(GIVEN RECORDS)
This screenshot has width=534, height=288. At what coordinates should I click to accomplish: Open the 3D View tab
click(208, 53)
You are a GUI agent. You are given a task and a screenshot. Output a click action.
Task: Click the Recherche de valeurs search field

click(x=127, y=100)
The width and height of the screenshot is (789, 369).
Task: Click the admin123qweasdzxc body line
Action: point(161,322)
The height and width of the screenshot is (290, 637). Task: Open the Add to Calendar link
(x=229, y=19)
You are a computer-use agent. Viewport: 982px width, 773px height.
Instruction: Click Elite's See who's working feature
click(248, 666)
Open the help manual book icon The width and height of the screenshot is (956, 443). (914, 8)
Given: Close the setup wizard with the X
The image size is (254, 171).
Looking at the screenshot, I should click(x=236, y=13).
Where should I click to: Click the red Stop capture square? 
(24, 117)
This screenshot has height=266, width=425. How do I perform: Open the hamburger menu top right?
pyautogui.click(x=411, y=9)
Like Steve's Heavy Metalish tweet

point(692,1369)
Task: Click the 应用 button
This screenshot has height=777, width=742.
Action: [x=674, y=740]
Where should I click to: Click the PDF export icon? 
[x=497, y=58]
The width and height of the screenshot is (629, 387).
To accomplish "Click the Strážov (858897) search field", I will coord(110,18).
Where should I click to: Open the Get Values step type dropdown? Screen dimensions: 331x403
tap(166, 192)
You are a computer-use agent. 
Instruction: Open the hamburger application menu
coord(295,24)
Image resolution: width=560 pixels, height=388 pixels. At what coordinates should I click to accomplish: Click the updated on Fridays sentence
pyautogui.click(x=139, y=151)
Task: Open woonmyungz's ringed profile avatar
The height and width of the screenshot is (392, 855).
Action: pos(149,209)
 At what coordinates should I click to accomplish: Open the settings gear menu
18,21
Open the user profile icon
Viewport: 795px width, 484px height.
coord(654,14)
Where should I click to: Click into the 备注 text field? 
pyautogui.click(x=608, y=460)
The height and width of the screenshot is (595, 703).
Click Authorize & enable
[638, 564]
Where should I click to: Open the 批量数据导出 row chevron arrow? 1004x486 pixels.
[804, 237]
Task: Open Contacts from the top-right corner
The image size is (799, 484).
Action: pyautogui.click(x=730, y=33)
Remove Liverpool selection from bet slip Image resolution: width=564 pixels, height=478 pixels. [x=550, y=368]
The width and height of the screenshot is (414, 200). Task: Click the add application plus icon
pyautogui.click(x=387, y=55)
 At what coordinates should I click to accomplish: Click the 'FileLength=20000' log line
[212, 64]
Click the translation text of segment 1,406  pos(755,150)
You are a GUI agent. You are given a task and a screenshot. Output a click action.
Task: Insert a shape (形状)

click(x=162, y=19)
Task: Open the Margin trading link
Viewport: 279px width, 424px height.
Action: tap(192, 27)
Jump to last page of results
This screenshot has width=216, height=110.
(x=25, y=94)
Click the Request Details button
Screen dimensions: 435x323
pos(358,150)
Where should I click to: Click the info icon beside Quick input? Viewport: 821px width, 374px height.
(End GIVEN RECORDS)
▶ [WHAT THE TASK ASKS]: Please write out every line of the data exactly.

▶ [TASK RESPONSE]:
This screenshot has width=534, height=288. At what coordinates should I click to accomplish: Open the 3D View tab
click(208, 53)
You are a GUI agent. You are given a task and a screenshot. Output a click action.
Task: Click the Recherche de valeurs search field

click(x=127, y=100)
The width and height of the screenshot is (789, 369).
Task: Click the admin123qweasdzxc body line
Action: point(161,322)
The height and width of the screenshot is (290, 637). Task: Open the Add to Calendar link
(x=229, y=19)
You are a computer-use agent. Viewport: 982px width, 773px height.
Instruction: Click Elite's See who's working feature
click(248, 666)
Open the help manual book icon The width and height of the screenshot is (956, 443). (914, 8)
Given: Close the setup wizard with the X
The image size is (254, 171).
Looking at the screenshot, I should click(x=236, y=13).
Where should I click to: Click the red Stop capture square? 
(24, 117)
This screenshot has height=266, width=425. How do I perform: Open the hamburger menu top right?
pyautogui.click(x=411, y=9)
Like Steve's Heavy Metalish tweet

point(692,1369)
Task: Click the 应用 button
This screenshot has height=777, width=742.
Action: [x=674, y=740]
Where should I click to: Click the PDF export icon? 
[x=497, y=58]
The width and height of the screenshot is (629, 387).
To accomplish "Click the Strážov (858897) search field", I will coord(110,18).
Where should I click to: Open the Get Values step type dropdown? Screen dimensions: 331x403
tap(166, 192)
You are a computer-use agent. 
Instruction: Open the hamburger application menu
coord(295,24)
Image resolution: width=560 pixels, height=388 pixels. At what coordinates should I click to accomplish: Click the updated on Fridays sentence
pyautogui.click(x=139, y=151)
Task: Open woonmyungz's ringed profile avatar
The height and width of the screenshot is (392, 855).
Action: pos(149,209)
 At what coordinates should I click to accomplish: Open the settings gear menu
18,21
Open the user profile icon
Viewport: 795px width, 484px height.
coord(654,14)
Where should I click to: Click into the 备注 text field? 
pyautogui.click(x=608, y=460)
The height and width of the screenshot is (595, 703).
Click Authorize & enable
[638, 564]
Where should I click to: Open the 批量数据导出 row chevron arrow? 1004x486 pixels.
[804, 237]
Task: Open Contacts from the top-right corner
The image size is (799, 484).
Action: pyautogui.click(x=730, y=33)
Remove Liverpool selection from bet slip Image resolution: width=564 pixels, height=478 pixels. [x=550, y=368]
The width and height of the screenshot is (414, 200). Task: Click the add application plus icon
pyautogui.click(x=387, y=55)
 At what coordinates should I click to accomplish: Click the 'FileLength=20000' log line
[212, 64]
Click the translation text of segment 1,406  pos(755,150)
You are a GUI agent. You are given a task and a screenshot. Output a click action.
Task: Insert a shape (形状)

click(x=162, y=19)
Task: Open the Margin trading link
Viewport: 279px width, 424px height.
Action: tap(192, 27)
Jump to last page of results
This screenshot has width=216, height=110.
(x=25, y=94)
Click the Request Details button
Screen dimensions: 435x323
pos(358,150)
Where should I click to: Click the info icon beside Quick input? Viewport: 821px width, 374px height.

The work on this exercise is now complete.